Problem to work on: What is needed is an exact copy of the lines from the line holding "Task: Open the 实用工具 measure ruler panel" through the end of the material, with no other lines and no pictures.

Extracted records:
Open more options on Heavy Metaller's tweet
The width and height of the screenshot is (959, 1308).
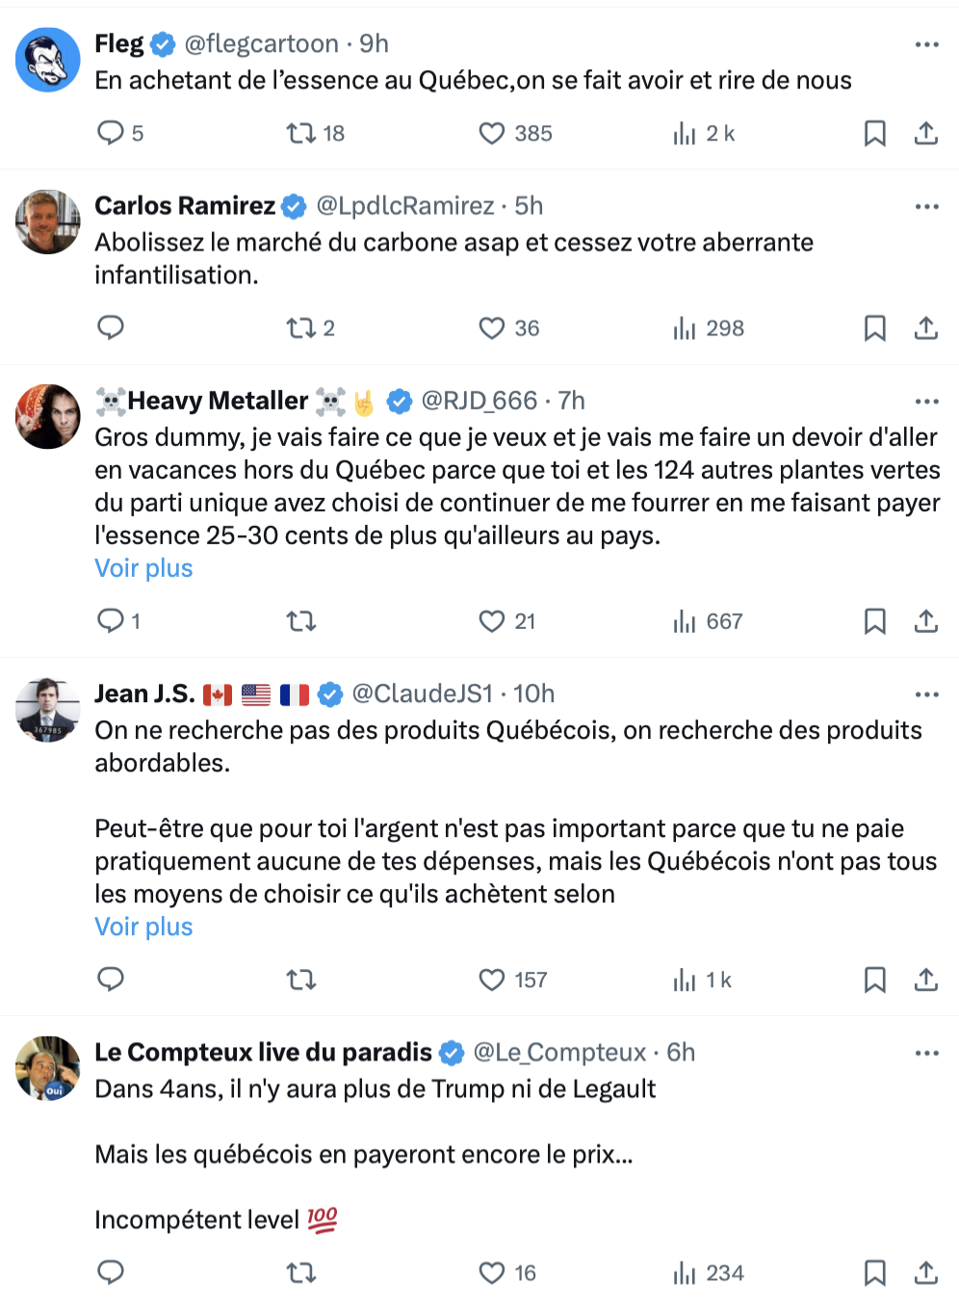[926, 402]
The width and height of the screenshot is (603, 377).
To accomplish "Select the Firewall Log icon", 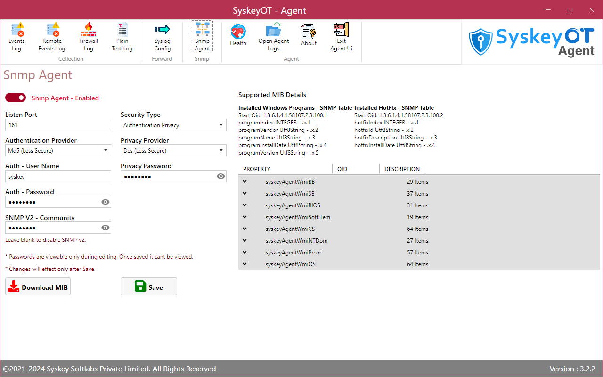I will coord(88,35).
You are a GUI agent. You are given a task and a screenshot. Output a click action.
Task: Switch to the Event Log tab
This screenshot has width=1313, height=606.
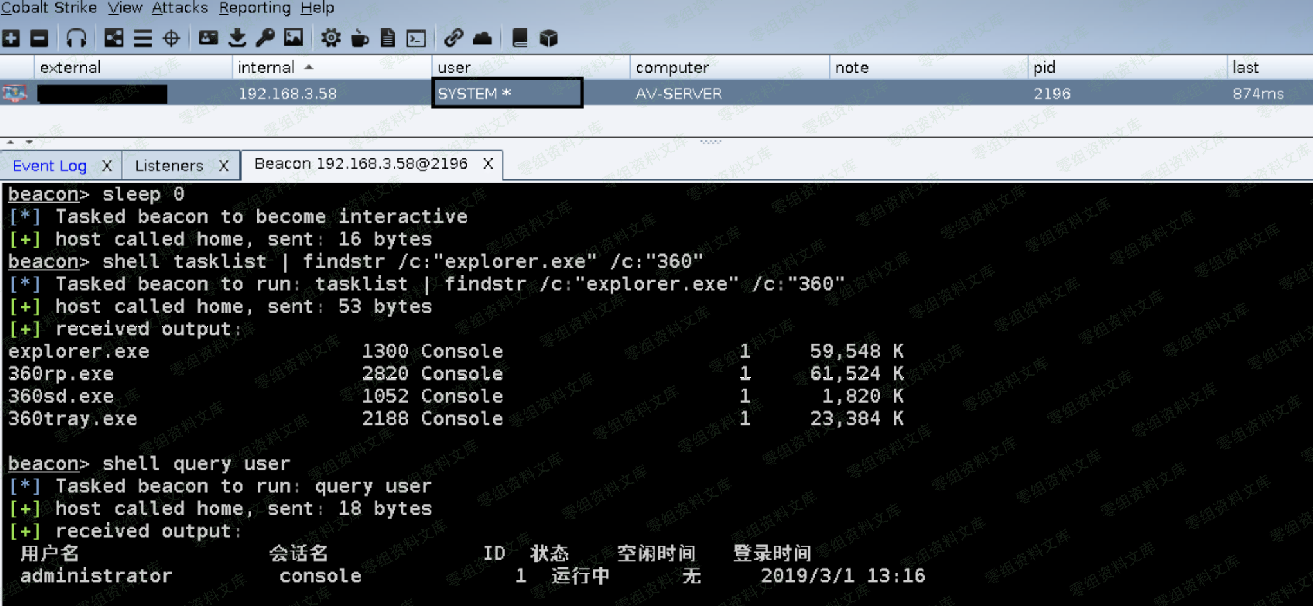50,166
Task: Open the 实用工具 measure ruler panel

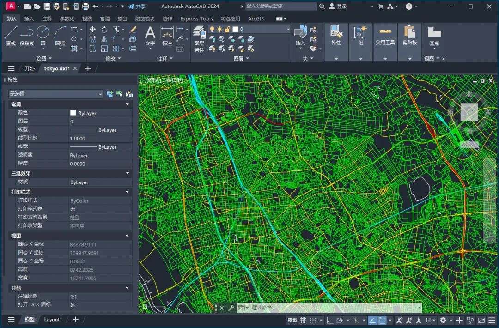Action: (385, 36)
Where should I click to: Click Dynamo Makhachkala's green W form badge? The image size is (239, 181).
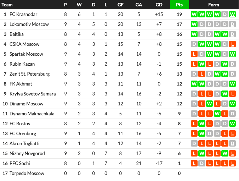click(x=217, y=114)
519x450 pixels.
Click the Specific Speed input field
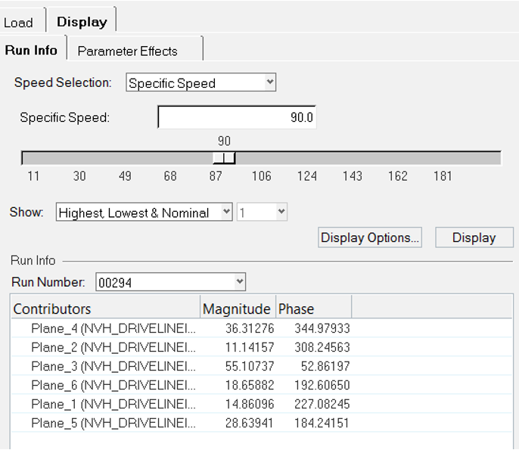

Output for this task:
Task: Open the 实用工具 measure ruler panel

Action: (385, 36)
Where should I click to: Click Dynamo Makhachkala's green W form badge? The image size is (239, 181).
click(x=217, y=114)
519x450 pixels.
Click the Specific Speed input field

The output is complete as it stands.